Postby chola » 27 Dec 2019 18:05

Chinis are gunning hard for Boeing. At least in its home market.

A game changer if Cheen is successful with it. They have the world's largest projected market by far and right now it is all Airbus and Boeing.

https://www.flightglobal.com/c919-test-fleet-complete-with-flight-of-sixth-prototype/135944.article


C919 test fleet complete with flight of sixth prototype

By Greg Waldron
27 December 2019

The sixth and final Comac C919 prototype has conducted its maiden sortie from Shanghai’s Pudong International airport.

The 2h 5min sortie commenced 10:15am on 27 December during which 30 tests were conducted, according to the official China Daily quoting Comac.

Image
Comac C919
Source: China Daily
The sixth prototype of the C919 narrowbody takes off on its maiden flight.


The aircraft, numbered 106, joins five other prototypes in the test campaign of the narrowbody type.

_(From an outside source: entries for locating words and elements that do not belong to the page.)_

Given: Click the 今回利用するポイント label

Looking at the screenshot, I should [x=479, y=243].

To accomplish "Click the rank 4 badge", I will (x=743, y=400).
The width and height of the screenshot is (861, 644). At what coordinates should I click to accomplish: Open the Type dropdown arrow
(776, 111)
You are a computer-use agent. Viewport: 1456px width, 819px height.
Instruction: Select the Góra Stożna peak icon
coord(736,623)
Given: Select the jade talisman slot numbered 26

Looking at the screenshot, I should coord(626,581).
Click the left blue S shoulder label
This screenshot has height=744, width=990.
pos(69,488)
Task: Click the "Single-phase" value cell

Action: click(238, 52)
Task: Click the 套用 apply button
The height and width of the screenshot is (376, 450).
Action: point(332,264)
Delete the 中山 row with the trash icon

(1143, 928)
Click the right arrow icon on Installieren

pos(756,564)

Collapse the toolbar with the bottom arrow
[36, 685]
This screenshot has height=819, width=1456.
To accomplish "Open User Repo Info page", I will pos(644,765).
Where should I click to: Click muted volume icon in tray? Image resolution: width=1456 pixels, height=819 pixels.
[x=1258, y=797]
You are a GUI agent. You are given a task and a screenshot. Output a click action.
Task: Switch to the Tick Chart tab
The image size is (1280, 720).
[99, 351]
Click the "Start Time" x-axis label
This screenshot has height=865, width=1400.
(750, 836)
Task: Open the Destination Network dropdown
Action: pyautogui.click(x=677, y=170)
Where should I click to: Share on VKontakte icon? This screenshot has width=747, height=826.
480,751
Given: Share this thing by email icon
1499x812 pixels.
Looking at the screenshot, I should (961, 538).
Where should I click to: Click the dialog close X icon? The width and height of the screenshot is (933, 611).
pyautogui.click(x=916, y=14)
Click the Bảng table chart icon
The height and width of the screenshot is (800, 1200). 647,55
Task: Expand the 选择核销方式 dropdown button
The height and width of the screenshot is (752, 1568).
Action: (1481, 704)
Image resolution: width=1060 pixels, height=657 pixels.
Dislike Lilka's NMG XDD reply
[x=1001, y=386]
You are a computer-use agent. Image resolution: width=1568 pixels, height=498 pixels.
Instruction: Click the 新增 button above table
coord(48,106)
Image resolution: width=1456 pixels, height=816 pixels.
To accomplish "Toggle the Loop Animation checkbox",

Production has already commenced on customer aircraft.

The advent of aircraft 106’s testing campaign comes just weeks after the 5 December department of aircraft 105 for Nanchang in Northeast China. Aircraft 105 had its first flight in late October.

Cirium fleets data shows that there are 305 firm orders for the C919. Comac has also secured more than 700 commitments for the CFM International Leap-1C-powered aircraft.

FlightGlobal understands that the C919 is likely to enter service in 2021 or 2022, a delay compared with the originally planned timeframe of 2020-2021.

The launch customer for the type will be Shanghai-based China Eastern Airlines.